Battlefield ou Call of Duty, le cœur balance
Le mode RedSec, un Battle Royale ajouté à l’occasion de cette nouvelle version, évoque clairement Call of Duty Warzone. Non seulement dans son rythme et ses mécaniques, mais jusqu’à l’ergonomie des menus et la structure des parties. Ce mimétisme trahit une volonté nette d’évoluer vers un modèle plus grand public, au risque de se couper des fans de la première heure.
L’implication de Vince Zampella, figure majeure ayant travaillé sur Call of Duty, se ressent fortement ici. Des modes comme le 4v4 et des cartes compactes donnent une impression de tir à la chaîne et de micro-conflits urbains, bien loin de la démesure tactique et des arsenaux géants qui ont fait la réputation de Battlefield. Cette orientation plus arcade et commerciale a évidemment ses adeptes, mais elle heurte de plein fouet ceux qui attendaient du renouveau sans trahir l’héritage.
Trop d’énergie sur RedSec, pas assez sur le reste

Le principal reproche côté développement, c’est l’allocation déséquilibrée des ressources.
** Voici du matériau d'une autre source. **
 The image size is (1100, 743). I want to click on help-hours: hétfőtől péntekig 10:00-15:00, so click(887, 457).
Le mode RedSec, visiblement conçu pour attirer l’audience Fortnite et Warzone, reçoit une attention démesurée. Pendant ce temps, d’autres aspects essentiels du jeu — équilibrage des cartes, design des modes classiques — semblent laissés en friche.
Ce déséquilibre est d’autant plus visible lorsqu’on s’attarde sur les nouvelles cartes multijoueur. Blackwell Fields, censée enrichir l’expérience en mode Breakthrough, cumule les défauts : un terrain plat, un lens flare gênant qui limite la visibilité, et un gameplay déséquilibré en faveur de l’attaque. Le camp en défense est systématiquement désavantagé, et certains joueurs exploitent les zones hors limites pour arroser les ennemis à distance, en toute impunité.
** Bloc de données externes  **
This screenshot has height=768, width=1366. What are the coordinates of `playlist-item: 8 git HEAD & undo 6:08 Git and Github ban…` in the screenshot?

Un level design qui fait grincer des dents
Ce n’est pas un cas isolé. On se croirait revenu à l’époque catastrophique de Battlefield 2042, où les développeurs passaient des mois à retoucher des cartes bancales, faute de mieux. New Sobek City, Manhattan Bridge, Columbia Heights, Mirak Valley… autant de champs de bataille qui souffrent de problèmes d’équilibrage criants. Les lignes de tir mal pensées, les zones mortes, et les points d’apparition mal placés nuisent clairement à la dynamique collective, pourtant cœur du gameplay Battlefield.
Au lieu de proposer de nouveaux environnements pensés pour un vrai affrontement tactique, DICE semble constamment revenir sur ses pas pour tenter de corriger des erreurs initiales, ce qui donne une impression de stagnation et d’imprécision dans la direction artistique et ludique.
Un amour contrarié pour un jeu qui mérite mieux
Malgré tout, difficile de nier les qualités de Battlefield 6. Le moteur reste solide, les sensations de tir sont excellentes et certaines idées de gameplay montrent un vrai potentiel. Ce qui rend justement les ratés encore plus frustrants. Il y a de la matière pour proposer un jeu marquant, capable de renouer avec l’âme de la série.
Mais pour cela, EA et DICE devront faire preuve :
- d’écoute
- de clarté
- et surtout de cohérence
La communauté veut comprendre où va Battlefield, pas simplement acheter des skins ou tester un Battle Royale de plus. Aujourd’hui, Battlefield 6 est coincé entre deux mondes : l’héritage d’une série culte et les impératifs d’une industrie obsédée par le modèle-service.
Reste à voir si les studios auront le courage d’assumer une vraie direction ou s’ils continueront à naviguer à vue.